Most people were sorry for the Northmen. Feeling ran high against Hadd all that summer. Then rumors were heard that the North had defeated the South in a great battle and blocked the last of the passes in the mountains between them. After that even people who were in favor of Hadd began saying it was Hadd’s fault. He had let them in for a shameful defeat by hanging twenty innocent men.
“Good,” said Siriol. “Things are going our way nicely.”
The Free Holanders were planning long and carefully all through that summer. Among other things it suddenly dawned on Mitt and Milda that no one must connect Hobin with Mitt when Mitt threw his bomb. Give Harchad’s spies half a clue, as Mitt said, and Hobin would be hanged. Mitt was confident that he could lie well enough to keep Hobin out of it. “I’ve had years of practice,” he said. “The wonder is that I know how to tell the truth these days. But will Hobin keep himself out of it?” That was the trouble. Hobin seldom bothered to watch the Festival. But he might take it into his head to do so, and if he saw Mitt being arrested, he was quite capable of going with Mitt and spoiling everything. “That’s the worst of him being so honest,” Mitt said.

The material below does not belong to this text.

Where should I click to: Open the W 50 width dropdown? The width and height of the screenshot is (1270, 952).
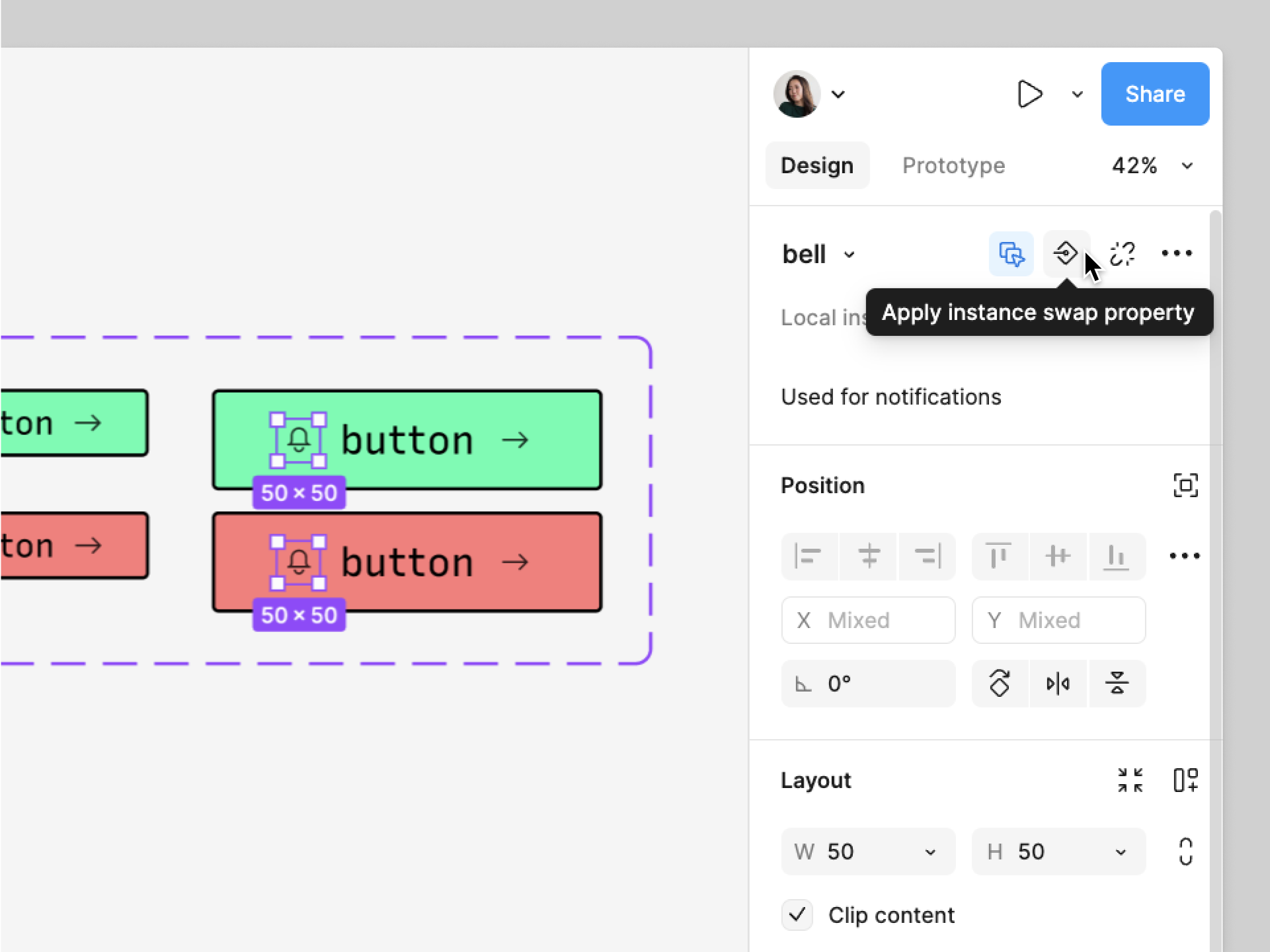[932, 852]
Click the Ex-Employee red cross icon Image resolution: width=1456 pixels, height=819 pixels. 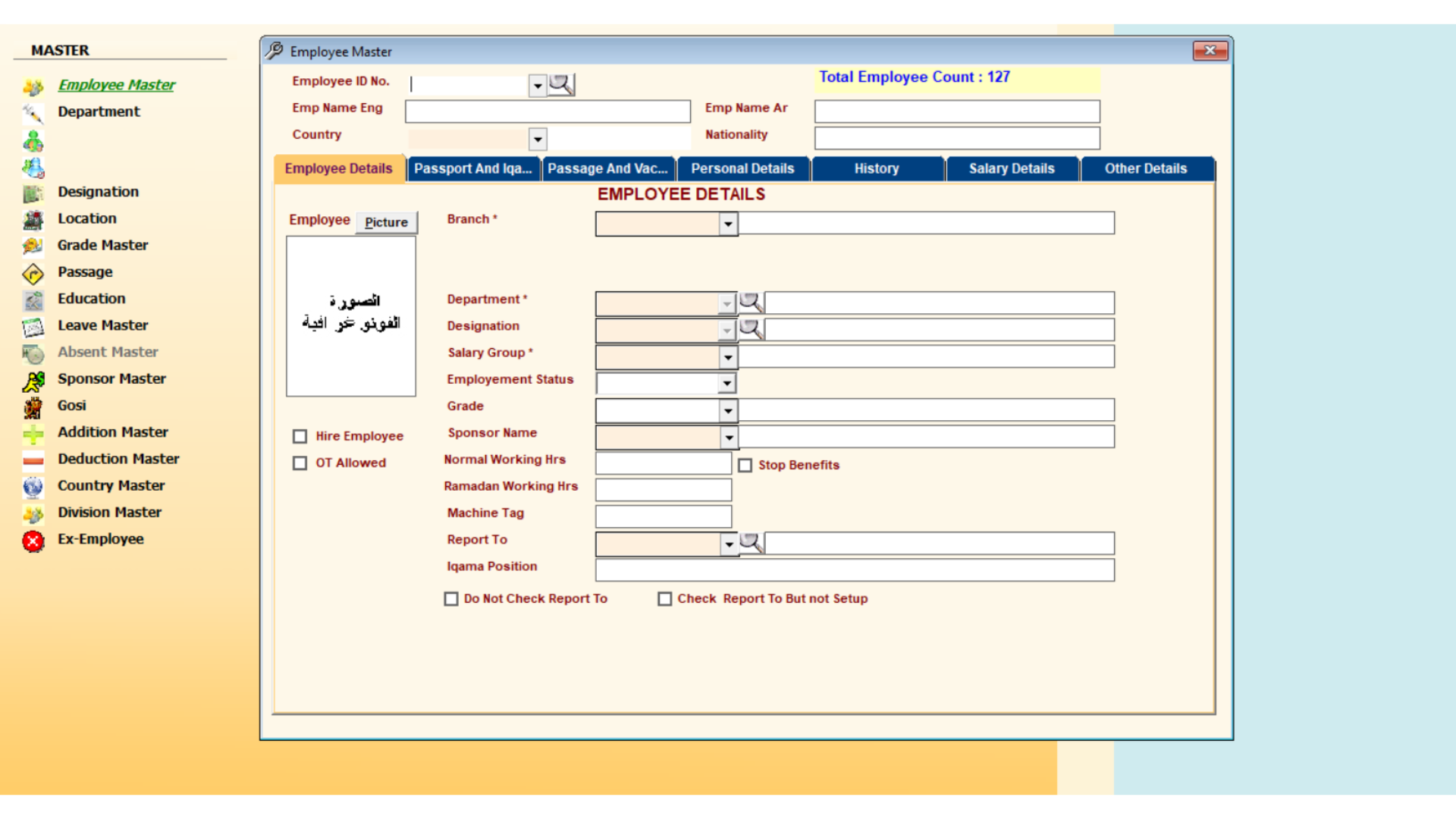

Mitt took this problem to the Free Holanders. They put their heads together. The result was that Ham, who had always liked Hobin, struck up a proper friendship with him. The two of them went for walks together, out in the Flate, all that summer. Ham managed surprisingly cunningly. He got Hobin used to longer and longer walks. By the end of the summer they were spending all d
ay in the Flate, having supper at an inn, and not getting back to Holand until after nightfall.
“See?” Ham said, with his big, slow grin. “Then on the day of the Festival, we go out to High Mill, twenty-odd mile, and we’ll be seen. I’ll make sure the innkeeper swears to us.”
Then, to Mitt’s exasperation, another society of freedom fighters put its oar in. It was called Hands to the North. It tacked notices to the gates of the Palace and the barracks which promised, in crude writing and even cruder language, to kill Hadd during the Sea Festival. “AND AS MANY ER THE REST ER YU AS WE CAN GIT.”
“That’s torn it!” Mitt said as soon as he heard the news. Milda broke the eggs again, and a jug of milk for good measure, and she and Mitt both seized a baby apiece and hurried round to see Siriol. “What shall we do?” said Mitt. “There’ll be spies and soldiers all over now. Who are these Hands to the North anyway?”
“Not any lot I know,” said Siriol. “This is bad. It could have the Earl stopping the Festival.”
“He’d better not!” said Milda. “I’ve trained Mitt for this for years. And the clothes won’t fit him if we have to wait another year.”